Ihr Wort hat Gewicht: Wenn Janet Yellen heute Mittwoch 16 Uhr europäischer Zeit ihre Analyse der US-Wirtschaft vor dem Senat darlegt, hat sie das Zeug, den Kurs der Finanzmärkte stark zu beeinflussen. 

Jede von Yellens Aussagen wird auf die Goldwaage gelegt werden. Wie stark schätzt Yellen die US-Wirtschaft ein, in der die Jobzahlen zuletzt relativ stabil zugelegt haben? Was sagt sie zum unguten Vorzeichen, dass die US-Obligationenrenditen gefallen sind? Die einflussreichste Notenbankchefin der Welt könnte sich auch dazu äussern, dass in den USA und anderswo namentlich Finanzaktien deutlich gefallen sind, und was dies noch für Auswirkungen für die Realwirtschaft haben könnte. Die Fed ist dafür bekannt, dass sie ihre Entscheide und Aussagen jeweils mit besonderer Berücksichtigung der Börsenlage fällt.

Eine der radikalsten Aussagen wäre indessen, wenn Yellen eine Rücknahme der Zinserhöhung signalisieren würde, welche die Fed erst im Dezember vorgenommen hatte. Die Wahrscheinlichkeit dafür ist aber trotz Anzeichen, dass die amerikanischen und übrigen Aktienmärkte in den Bären-Modus kippen, relativ klein.

Ein Hinweis genügt

Allerdings würde schon ein Hinweis, dass die Zinserhöhungen langsamer erfolgen würden, die Märkte in Aufregung versetzen. Offiziell hatte die Fed schon lange vor dem Dezember-Zinsschritt von einer langsamen, graduellen Anhebung der Zinsen gesprochen: Vor knapp zwei Monaten erfolgte ein Schritt von 0 auf 0,25 Prozent. Würde Yellen den nächsten Zinsschritt auf eine unbestimmte Zeit ansetzen, oder andeuten, dass gar kein solcher geplant sei, wäre das ein Signal für eine Rally an den Aktienmärkten, wenn allenfalls nur eine kurze?

▶ _Gespeicherte Datensätze_
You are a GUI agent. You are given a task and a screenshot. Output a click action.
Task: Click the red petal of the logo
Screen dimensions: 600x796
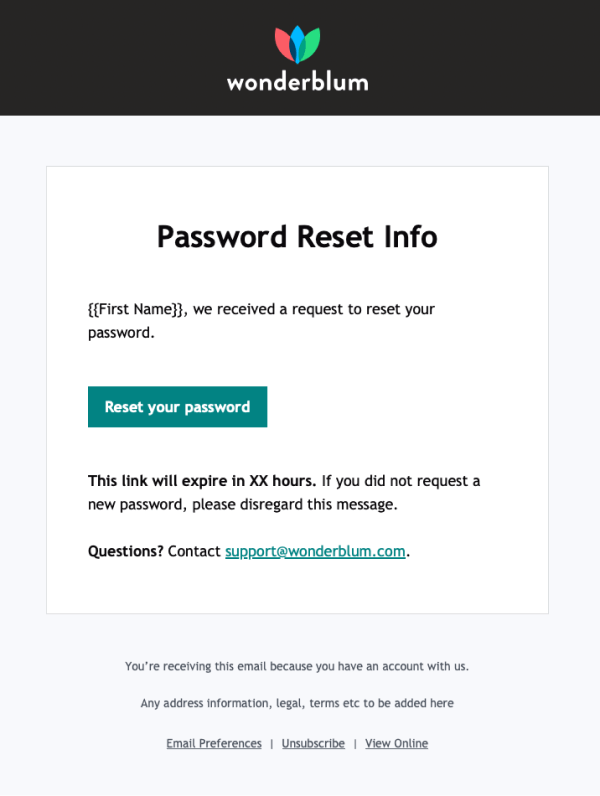[283, 43]
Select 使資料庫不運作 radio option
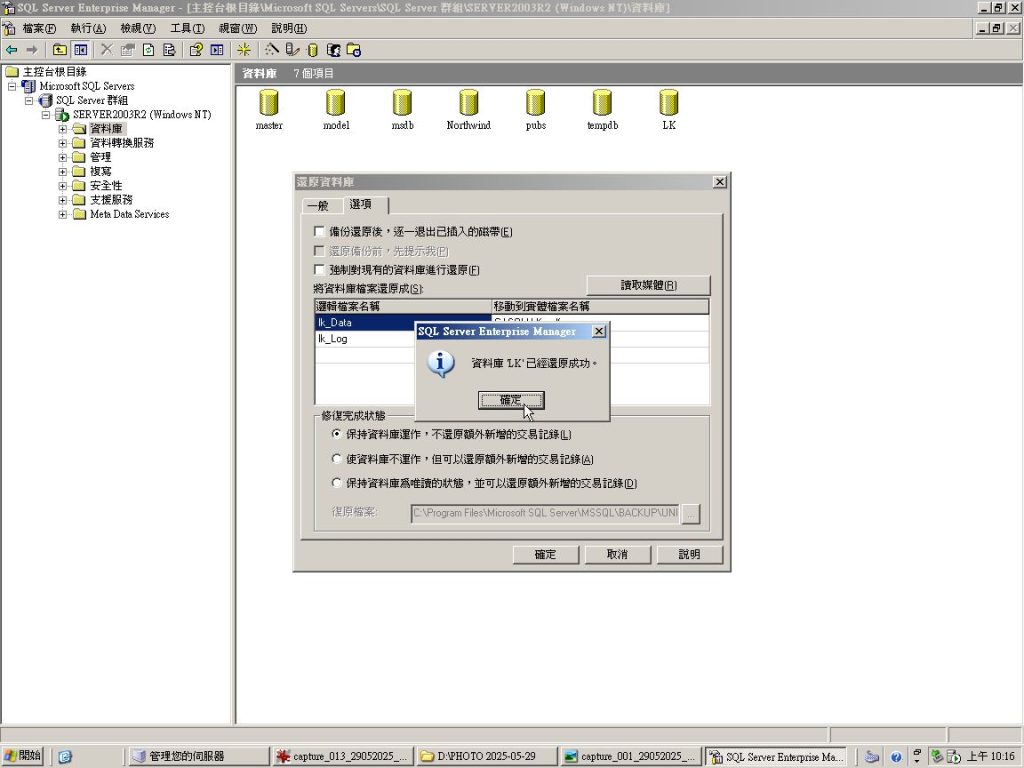The image size is (1024, 768). (x=337, y=459)
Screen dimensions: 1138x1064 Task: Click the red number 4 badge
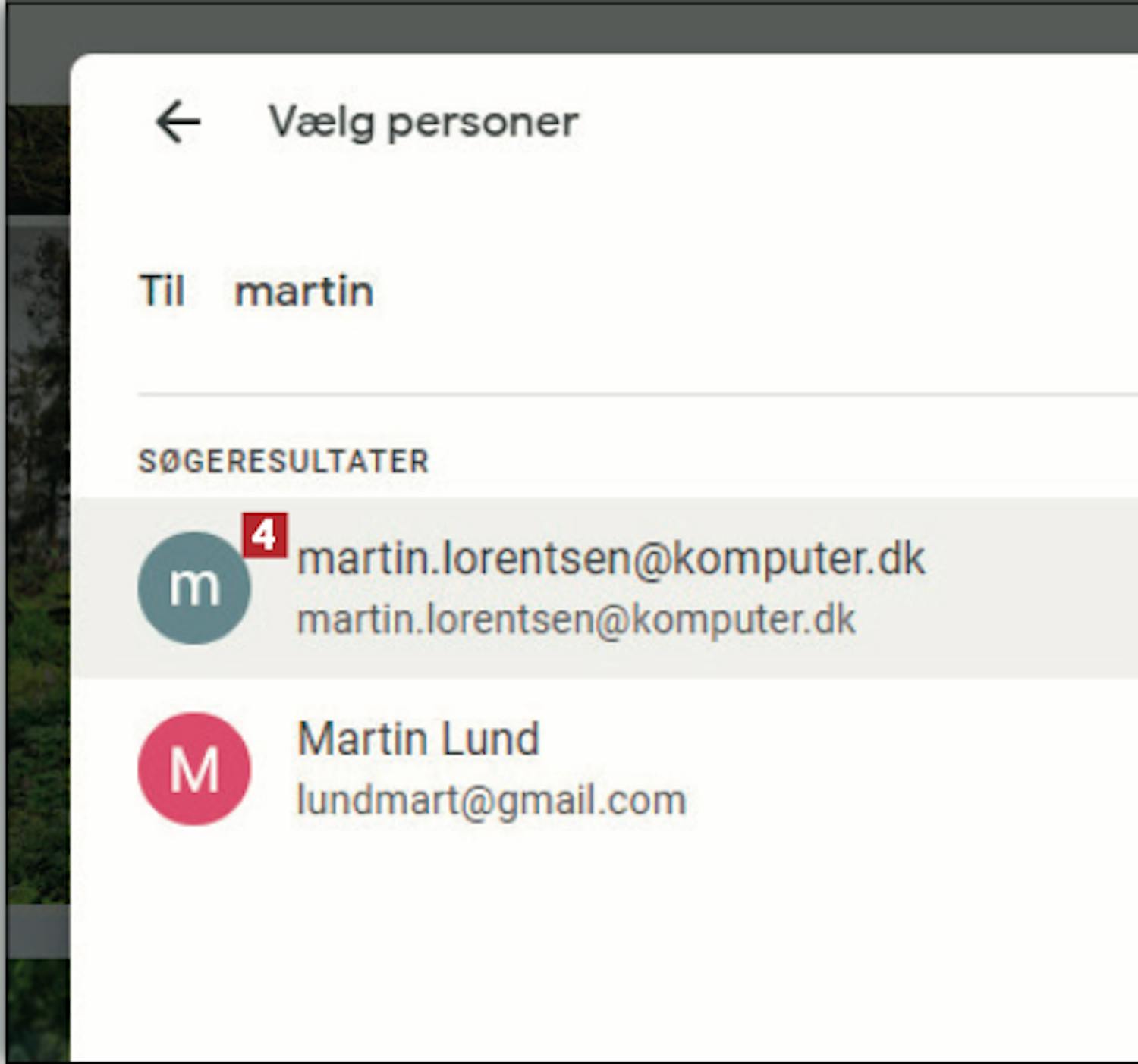[x=264, y=535]
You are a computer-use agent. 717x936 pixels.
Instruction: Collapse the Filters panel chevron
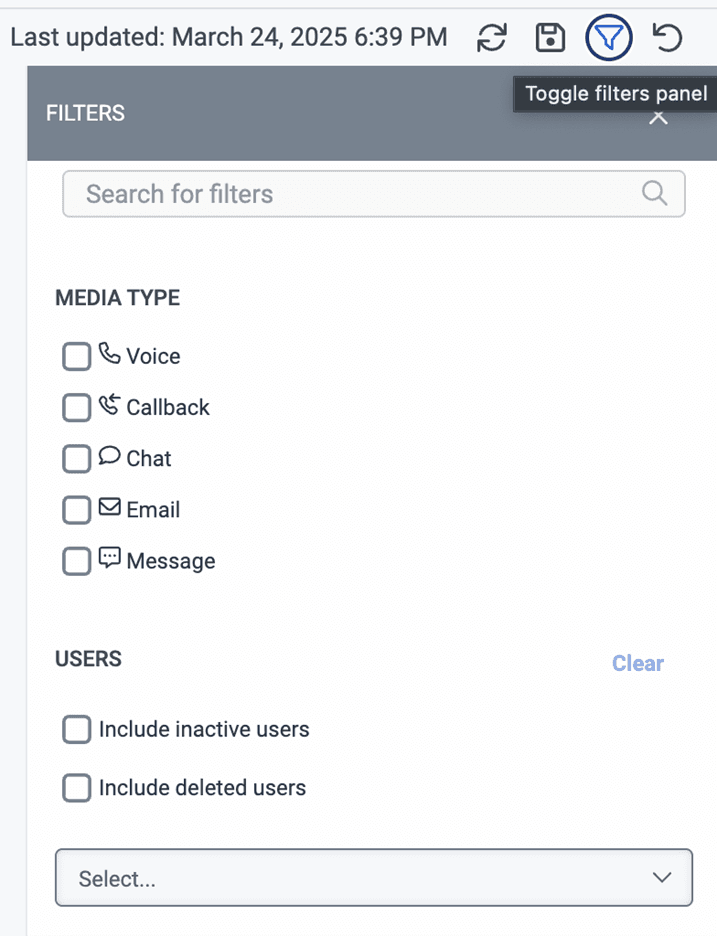[x=658, y=116]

▶ _Aufgaben_
1. Geben Sie aus dem Artikel über Janet Yellen den Abschnitt von „Eine der radikalsten“ bis „nur eine kurze?“ wortgetreu wieder.
2. Wann und vor wem legt Yellen laut dem Artikel über Janet Yellen ihre Analyse der US-Wirtschaft dar?
3. Schreiben Sie den Artikel über Janet Yellen im Anschluss an seinen letzten Satz weiter.

▶ _Antworten_
1.
Eine der radikalsten Aussagen wäre indessen, wenn Yellen eine Rücknahme der Zinserhöhung signalisieren würde, welche die Fed erst im Dezember vorgenommen hatte. Die Wahrscheinlichkeit dafür ist aber trotz Anzeichen, dass die amerikanischen und übrigen Aktienmärkte in den Bären-Modus kippen, relativ klein.

Ein Hinweis genügt

Allerdings würde schon ein Hinweis, dass die Zinserhöhungen langsamer erfolgen würden, die Märkte in Aufregung versetzen. Offiziell hatte die Fed schon lange vor dem Dezember-Zinsschritt von einer langsamen, graduellen Anhebung der Zinsen gesprochen: Vor knapp zwei Monaten erfolgte ein Schritt von 0 auf 0,25 Prozent. Würde Yellen den nächsten Zinsschritt auf eine unbestimmte Zeit ansetzen, oder andeuten, dass gar kein solcher geplant sei, wäre das ein Signal für eine Rally an den Aktienmärkten, wenn allenfalls nur eine kurze?

2. Am Mittwoch um 16 Uhr europäischer Zeit vor dem Senat.

3.
Die europäischen Börsen hegen bereits Hoffnungen für eine Wende, sie steigen am Mittwoch im frühen Handel auf breiter Front. So legt der Swiss Market Index um 1,3 Prozent zu.

Yellens Kollege von der Europäischen Zentralbank, Mario Draghi, hatte Mitte Januar eine Hoffnungsrally ausgelöst. Wegen der tiefen Inflation hatte der oberste Euro-Notenbanker weitere geldpolitische Massnahmen in Aussicht gestellt. Allein die Aussicht auf noch mehr billiges Geld beflügelte die Kurse für einen Moment, allerdings nicht sehr lange: Der deutsche Leitindex Dax steht nun 27 Prozent tiefer als im letzten Mai und hat gerade in den vergangenen Tagen noch einmal stark nachgelassen.

Die Kritik an Draghi auf seine Januar-Aussagen kam prompt: Die EZB, die in den vergangenen Jahren schon viel Pulver im Kampf gegen neue weltwirtschaftliche Krisen verschossen hat, läuft Gefahr, mehr und mehr Erwartungen zu wecken, die sie nicht mehr erfüllen kann. Diesen Umstand wird auch Janet Yellen im Hinterkopf haben, wenn sie am Mittwochnachmittag die US-Wirtschaft beurteilt. Denn die Notenbank könnte auch der Meinung sein, mit ihrer ultraexpansiven Geldpolitik in den letzten Jahre schon genug getan zu haben für Konjunktur und Börsenaufschwung.